There has been a lot of buzz surrounding the Khan Academy recently — whether you’re a fan of the Academy or not, it can’t be denied that people are talking about it. Technapex covered math teachers John Golden and David Coffey’s clever critique of Khan Academy, and Monday another math teacher critiqued Khan Academy on a Washington Post education blog, which you can read here.

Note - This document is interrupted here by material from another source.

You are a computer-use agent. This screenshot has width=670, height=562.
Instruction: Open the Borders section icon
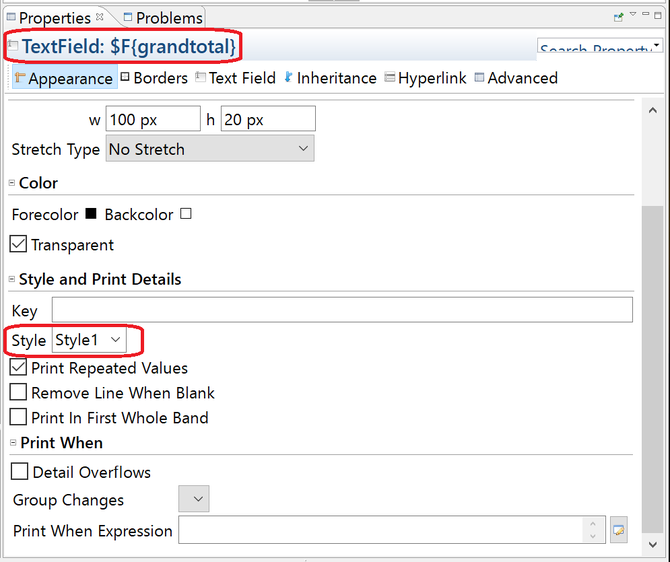[x=125, y=77]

Today, Khan responded to the critic in an email to Washington post. Here’s a link to the Washington Post education blog, and below is Khan’s email response to the editor of the blog:
We here at the Khan Academy appreciate a public discourse on education and really encourage as much feedback as possible. We believe that we are in the early days of what we are and feedback will only make that better. I agree with you that no organization should be upheld as a magic bullet for education woes. We have never said that we are a cure-all and think we have a lot to do just to fulfill our potential as a valuable tool for students and teachers. Unfortunately, some of the headlines on articles are more grandiose, but we have no say in this.

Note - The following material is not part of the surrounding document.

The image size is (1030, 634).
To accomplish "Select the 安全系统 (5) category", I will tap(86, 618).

In your previous post, you talk about the value of experiential learning versus lecture-based. We agree 100% with you; that is what KA is about too–allowing classrooms to be more interactive and experiential. See this video: http://www.khanacademy.org/talks-and-interviews/v/ideal-math-and-science-class-time.
We are also running project based summer camps.
With that said, there have been some major errors on your blog. In particular, Karim’s corrections are very incorrect (I encourage you to seek out an impartial math professor).
Slope actually is defined as change in y over change in x (or rise over run).
Karim’s definition is actually incorrect. Slope is not just a rate between two variables. It is how the variable plotted on the vertical axis changes with respect to the variable plotted on the horizontal axis (or “rise over run”). For example, if price were on the x-axis and memory on the y-axis, then Karim’s “how the price of an iPod changes as you buy more memory” would not be slope (it would be the inverse).
And, yes, slope is often unit-less (especially when measuring the slope of say the surface of a mountain which is where the whole idea comes from — you are dividing a distance by a distance so the units cancel).
I walk through this in a video at: http://www.youtube.com/watch?v=TNaQJjLAhkI
I also think you might misunderstand our “business model.” Unlike Mathalicious which is for-profit (and if it does well, Karim will become very wealthy), Khan Academy is a 501c3 not-for-profit. I take a salary from it that is approved by the board, but I do not own it (no one does). It can never IPO or be sold. It is a public charity.
Let me know if you’d like to chat further.